Biomass-based copolycondensation technology is attracting more and more attentions, which increases the use of renewable raw materials significantly under the premise of resin performances. Most studies focus on the copolycondensation resins of soy protein [15,16], tannin [17,18], starch [19,20] with melamine formaldehyde resin, and some products have begun in industrial production. Lignin is the sole natural aromatic organic raw materials on earth which can be gained from renewable resources, and it has attracted increasing attentions in countries around the whole due to its unique characteristics of non-toxicity, low cost and easy biological decomposition. Lignin is composed of Guaiac-based, lilac-based and para-hydroxyphenyl-based structural units. Its molecules contain methoxyls, phenolic hydroxyls, alcohol hydroxyls, unsaturated double bonds, ether bonds and other functional groups, which provide a foundation for partial substitution of phenol in preparation of phenol formaldehyde resin adhesive [21–24]. So far, there are many studies on lignin modified synthetic resins, such as lignin-epoxy resin [25,26], lignin-polyurethane [27,28] lignin-acrylamide [29,30], and so on. As a waste from pulping and papermaking, alkali lignin is cheap and it brings extremely high economic values to the phenol formaldehyde resin adhesive which is prepared by alkali lignin [23–32].

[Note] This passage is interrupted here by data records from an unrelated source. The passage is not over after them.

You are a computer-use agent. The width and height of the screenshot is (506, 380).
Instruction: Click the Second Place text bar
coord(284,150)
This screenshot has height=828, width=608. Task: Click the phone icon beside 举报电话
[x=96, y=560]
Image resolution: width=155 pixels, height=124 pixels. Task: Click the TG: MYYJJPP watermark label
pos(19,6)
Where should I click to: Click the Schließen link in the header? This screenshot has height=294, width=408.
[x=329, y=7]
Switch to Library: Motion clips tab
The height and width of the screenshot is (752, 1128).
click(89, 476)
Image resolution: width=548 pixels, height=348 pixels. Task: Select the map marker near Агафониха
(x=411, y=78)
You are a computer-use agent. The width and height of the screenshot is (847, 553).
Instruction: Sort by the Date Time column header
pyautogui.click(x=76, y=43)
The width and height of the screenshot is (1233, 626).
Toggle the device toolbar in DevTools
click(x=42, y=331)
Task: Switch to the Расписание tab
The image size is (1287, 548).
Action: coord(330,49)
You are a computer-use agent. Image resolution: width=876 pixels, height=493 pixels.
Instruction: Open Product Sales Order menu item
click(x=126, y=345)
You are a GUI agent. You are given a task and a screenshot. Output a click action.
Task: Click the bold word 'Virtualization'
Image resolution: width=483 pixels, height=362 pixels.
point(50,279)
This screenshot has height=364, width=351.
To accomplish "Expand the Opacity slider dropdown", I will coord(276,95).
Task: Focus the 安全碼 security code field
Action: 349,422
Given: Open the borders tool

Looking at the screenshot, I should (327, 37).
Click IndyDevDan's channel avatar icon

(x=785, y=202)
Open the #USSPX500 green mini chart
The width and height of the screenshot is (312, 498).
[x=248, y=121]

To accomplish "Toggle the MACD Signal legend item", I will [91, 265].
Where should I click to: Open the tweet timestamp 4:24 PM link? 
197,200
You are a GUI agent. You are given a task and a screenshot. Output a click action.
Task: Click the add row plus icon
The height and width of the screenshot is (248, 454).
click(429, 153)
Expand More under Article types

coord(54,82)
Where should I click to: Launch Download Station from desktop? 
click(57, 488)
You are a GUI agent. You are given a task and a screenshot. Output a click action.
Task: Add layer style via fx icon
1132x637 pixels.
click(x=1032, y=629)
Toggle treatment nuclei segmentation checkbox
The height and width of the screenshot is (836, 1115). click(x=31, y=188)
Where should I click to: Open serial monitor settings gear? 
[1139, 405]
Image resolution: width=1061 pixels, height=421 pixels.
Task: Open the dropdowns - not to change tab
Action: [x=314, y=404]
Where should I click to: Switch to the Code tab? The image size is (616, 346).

Alkali lignin was treated with plasma and then used in the preparation of phenol formaldehyde resin. Moreover, chemical structural changes of lignin which was processed by plasma as well as bonding strength, tensile property, curing performance and thermal property of the prepared phenol formaldehyde resin which was modified by the plasma processed lignin were analyzed.
2 Materials and Methods
Formaldehyde solution (with a concentration of 37 wt %) was from Sinopharm Chemical Reagent Co., Ltd., China. Alkali lignin, brown powder (pH 10.5 in 50% aqueous solution), Nanjing Dulai Biological Co., Ltd., China. Other chemicals used in this work were also obtained from Sinopharm Chemical Reagent Co., Ltd., China. Poplar veneer with a size of 400 mm (length) × 400 mm (width) × 2 mm (thickness) and moisture content 8%–10%, was bought from Qunyou Wood Co., Ltd., Shandong, China.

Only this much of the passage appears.